**THE TASK**
The full set of entries below should be transcribed exactly.

**AVAILABLE DATA**
----
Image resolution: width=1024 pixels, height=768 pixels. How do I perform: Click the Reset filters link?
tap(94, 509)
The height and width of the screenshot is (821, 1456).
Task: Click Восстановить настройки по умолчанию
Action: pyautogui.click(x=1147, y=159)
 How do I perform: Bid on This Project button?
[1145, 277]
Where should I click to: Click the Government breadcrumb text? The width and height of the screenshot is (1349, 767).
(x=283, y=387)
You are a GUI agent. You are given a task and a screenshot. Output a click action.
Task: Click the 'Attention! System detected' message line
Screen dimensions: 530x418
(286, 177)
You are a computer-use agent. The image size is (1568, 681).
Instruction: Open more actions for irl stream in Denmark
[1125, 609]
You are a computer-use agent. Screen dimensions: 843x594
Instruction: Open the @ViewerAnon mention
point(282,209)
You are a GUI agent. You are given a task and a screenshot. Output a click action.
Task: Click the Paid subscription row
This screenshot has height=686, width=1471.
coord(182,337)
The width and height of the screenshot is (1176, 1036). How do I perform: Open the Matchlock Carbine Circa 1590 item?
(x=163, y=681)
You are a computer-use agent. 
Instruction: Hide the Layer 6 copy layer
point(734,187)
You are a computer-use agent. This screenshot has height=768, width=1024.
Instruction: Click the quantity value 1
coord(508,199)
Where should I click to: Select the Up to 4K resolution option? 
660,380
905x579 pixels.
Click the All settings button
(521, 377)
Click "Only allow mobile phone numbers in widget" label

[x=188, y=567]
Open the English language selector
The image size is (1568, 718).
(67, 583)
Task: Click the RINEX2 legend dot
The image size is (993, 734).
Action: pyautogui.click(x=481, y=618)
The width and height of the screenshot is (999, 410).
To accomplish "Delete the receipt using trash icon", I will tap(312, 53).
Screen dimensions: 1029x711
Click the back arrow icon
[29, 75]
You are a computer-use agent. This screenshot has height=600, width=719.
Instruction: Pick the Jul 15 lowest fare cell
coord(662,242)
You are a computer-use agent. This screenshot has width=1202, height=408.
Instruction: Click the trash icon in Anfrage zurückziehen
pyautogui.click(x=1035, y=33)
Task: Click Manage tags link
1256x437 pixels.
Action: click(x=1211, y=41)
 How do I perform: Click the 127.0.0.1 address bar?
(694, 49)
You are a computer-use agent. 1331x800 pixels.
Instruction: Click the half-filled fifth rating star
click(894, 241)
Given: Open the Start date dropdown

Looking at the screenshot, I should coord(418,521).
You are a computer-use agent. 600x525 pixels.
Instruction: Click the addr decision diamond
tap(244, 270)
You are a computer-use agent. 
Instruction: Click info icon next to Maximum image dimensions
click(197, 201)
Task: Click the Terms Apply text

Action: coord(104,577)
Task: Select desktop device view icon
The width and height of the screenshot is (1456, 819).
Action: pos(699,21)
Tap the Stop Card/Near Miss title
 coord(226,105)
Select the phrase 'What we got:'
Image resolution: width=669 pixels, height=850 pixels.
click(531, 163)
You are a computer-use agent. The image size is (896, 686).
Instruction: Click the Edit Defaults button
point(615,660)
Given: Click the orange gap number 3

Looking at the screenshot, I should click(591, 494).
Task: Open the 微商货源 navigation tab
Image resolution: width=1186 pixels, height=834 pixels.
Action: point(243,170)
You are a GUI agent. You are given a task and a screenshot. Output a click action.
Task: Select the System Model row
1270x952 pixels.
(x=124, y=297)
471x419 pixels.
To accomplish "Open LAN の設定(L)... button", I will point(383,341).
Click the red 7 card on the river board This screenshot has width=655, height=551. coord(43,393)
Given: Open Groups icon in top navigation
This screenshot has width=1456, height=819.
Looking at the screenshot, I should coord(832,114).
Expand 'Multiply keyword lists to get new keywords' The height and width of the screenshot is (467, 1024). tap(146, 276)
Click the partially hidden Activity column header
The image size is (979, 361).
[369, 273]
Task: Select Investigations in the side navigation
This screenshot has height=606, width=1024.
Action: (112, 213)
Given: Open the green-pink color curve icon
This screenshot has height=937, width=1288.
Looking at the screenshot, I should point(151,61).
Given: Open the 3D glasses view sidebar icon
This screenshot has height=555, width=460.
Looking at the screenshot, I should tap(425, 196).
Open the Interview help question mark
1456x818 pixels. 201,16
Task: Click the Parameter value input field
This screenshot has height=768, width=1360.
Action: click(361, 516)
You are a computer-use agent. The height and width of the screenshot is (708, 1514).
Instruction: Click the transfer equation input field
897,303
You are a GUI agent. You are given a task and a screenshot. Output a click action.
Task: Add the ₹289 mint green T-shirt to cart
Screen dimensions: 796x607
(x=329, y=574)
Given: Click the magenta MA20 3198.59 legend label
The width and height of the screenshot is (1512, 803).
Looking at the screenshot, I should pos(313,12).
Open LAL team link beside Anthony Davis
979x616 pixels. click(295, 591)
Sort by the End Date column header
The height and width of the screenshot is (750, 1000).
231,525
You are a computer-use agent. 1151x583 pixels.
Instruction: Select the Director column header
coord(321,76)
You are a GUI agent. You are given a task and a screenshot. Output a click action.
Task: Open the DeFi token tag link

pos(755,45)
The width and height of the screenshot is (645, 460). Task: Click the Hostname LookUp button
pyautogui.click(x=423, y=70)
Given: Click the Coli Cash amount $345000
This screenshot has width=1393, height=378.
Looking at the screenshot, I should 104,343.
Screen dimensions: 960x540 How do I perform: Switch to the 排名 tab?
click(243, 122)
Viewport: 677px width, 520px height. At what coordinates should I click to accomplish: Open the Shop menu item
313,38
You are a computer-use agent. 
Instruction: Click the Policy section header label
----
**SOLUTION TO THE PROBLEM**
Image resolution: width=1024 pixels, height=768 pixels. How do I perform: Click the Reset filters link?
tap(94, 509)
The height and width of the screenshot is (821, 1456).
Task: Click Восстановить настройки по умолчанию
Action: pyautogui.click(x=1147, y=159)
 How do I perform: Bid on This Project button?
[1145, 277]
Where should I click to: Click the Government breadcrumb text? The width and height of the screenshot is (1349, 767).
(x=283, y=387)
You are a GUI agent. You are given a task and a screenshot. Output a click action.
Task: Click the 'Attention! System detected' message line
Screen dimensions: 530x418
(286, 177)
You are a computer-use agent. The image size is (1568, 681).
Instruction: Open more actions for irl stream in Denmark
[1125, 609]
You are a computer-use agent. Screen dimensions: 843x594
Instruction: Open the @ViewerAnon mention
point(282,209)
You are a GUI agent. You are given a task and a screenshot. Output a click action.
Task: Click the Paid subscription row
This screenshot has height=686, width=1471.
coord(182,337)
The width and height of the screenshot is (1176, 1036). How do I perform: Open the Matchlock Carbine Circa 1590 item?
(x=163, y=681)
You are a computer-use agent. 
Instruction: Hide the Layer 6 copy layer
point(734,187)
You are a computer-use agent. This screenshot has height=768, width=1024.
Instruction: Click the quantity value 1
coord(508,199)
Where should I click to: Select the Up to 4K resolution option? 
660,380
905x579 pixels.
Click the All settings button
(521, 377)
Click "Only allow mobile phone numbers in widget" label

[x=188, y=567]
Open the English language selector
The image size is (1568, 718).
(67, 583)
Task: Click the RINEX2 legend dot
The image size is (993, 734).
Action: pyautogui.click(x=481, y=618)
The width and height of the screenshot is (999, 410).
To accomplish "Delete the receipt using trash icon", I will tap(312, 53).
Screen dimensions: 1029x711
Click the back arrow icon
[29, 75]
You are a computer-use agent. This screenshot has height=600, width=719.
Instruction: Pick the Jul 15 lowest fare cell
coord(662,242)
You are a computer-use agent. This screenshot has width=1202, height=408.
Instruction: Click the trash icon in Anfrage zurückziehen
pyautogui.click(x=1035, y=33)
Task: Click Manage tags link
1256x437 pixels.
Action: click(x=1211, y=41)
 How do I perform: Click the 127.0.0.1 address bar?
(694, 49)
You are a computer-use agent. 1331x800 pixels.
Instruction: Click the half-filled fifth rating star
click(894, 241)
Given: Open the Start date dropdown

Looking at the screenshot, I should coord(418,521).
You are a computer-use agent. 600x525 pixels.
Instruction: Click the addr decision diamond
tap(244, 270)
You are a computer-use agent. 
Instruction: Click info icon next to Maximum image dimensions
click(197, 201)
Task: Click the Terms Apply text

Action: coord(104,577)
Task: Select desktop device view icon
The width and height of the screenshot is (1456, 819).
Action: pos(699,21)
Tap the Stop Card/Near Miss title
 coord(226,105)
Select the phrase 'What we got:'
Image resolution: width=669 pixels, height=850 pixels.
click(531, 163)
You are a computer-use agent. The image size is (896, 686).
Instruction: Click the Edit Defaults button
point(615,660)
Given: Click the orange gap number 3

Looking at the screenshot, I should click(591, 494).
Task: Open the 微商货源 navigation tab
Image resolution: width=1186 pixels, height=834 pixels.
Action: point(243,170)
You are a GUI agent. You are given a task and a screenshot. Output a click action.
Task: Select the System Model row
1270x952 pixels.
(x=124, y=297)
471x419 pixels.
To accomplish "Open LAN の設定(L)... button", I will point(383,341).
Click the red 7 card on the river board This screenshot has width=655, height=551. coord(43,393)
Given: Open Groups icon in top navigation
This screenshot has width=1456, height=819.
Looking at the screenshot, I should coord(832,114).
Expand 'Multiply keyword lists to get new keywords' The height and width of the screenshot is (467, 1024). tap(146, 276)
Click the partially hidden Activity column header
The image size is (979, 361).
[369, 273]
Task: Select Investigations in the side navigation
This screenshot has height=606, width=1024.
Action: (112, 213)
Given: Open the green-pink color curve icon
This screenshot has height=937, width=1288.
Looking at the screenshot, I should point(151,61).
Given: Open the 3D glasses view sidebar icon
This screenshot has height=555, width=460.
Looking at the screenshot, I should tap(425, 196).
Open the Interview help question mark
1456x818 pixels. 201,16
Task: Click the Parameter value input field
This screenshot has height=768, width=1360.
Action: click(361, 516)
You are a computer-use agent. The height and width of the screenshot is (708, 1514).
Instruction: Click the transfer equation input field
897,303
You are a GUI agent. You are given a task and a screenshot. Output a click action.
Task: Add the ₹289 mint green T-shirt to cart
Screen dimensions: 796x607
(x=329, y=574)
Given: Click the magenta MA20 3198.59 legend label
The width and height of the screenshot is (1512, 803).
Looking at the screenshot, I should pos(313,12).
Open LAL team link beside Anthony Davis
979x616 pixels. click(295, 591)
Sort by the End Date column header
The height and width of the screenshot is (750, 1000).
231,525
You are a computer-use agent. 1151x583 pixels.
Instruction: Select the Director column header
coord(321,76)
You are a GUI agent. You are given a task and a screenshot. Output a click action.
Task: Open the DeFi token tag link

pos(755,45)
The width and height of the screenshot is (645, 460). Task: Click the Hostname LookUp button
pyautogui.click(x=423, y=70)
Given: Click the Coli Cash amount $345000
This screenshot has width=1393, height=378.
Looking at the screenshot, I should 104,343.
Screen dimensions: 960x540 How do I perform: Switch to the 排名 tab?
click(243, 122)
Viewport: 677px width, 520px height. At what coordinates should I click to accomplish: Open the Shop menu item
313,38
You are a computer-use agent. 
Instruction: Click the Policy section header label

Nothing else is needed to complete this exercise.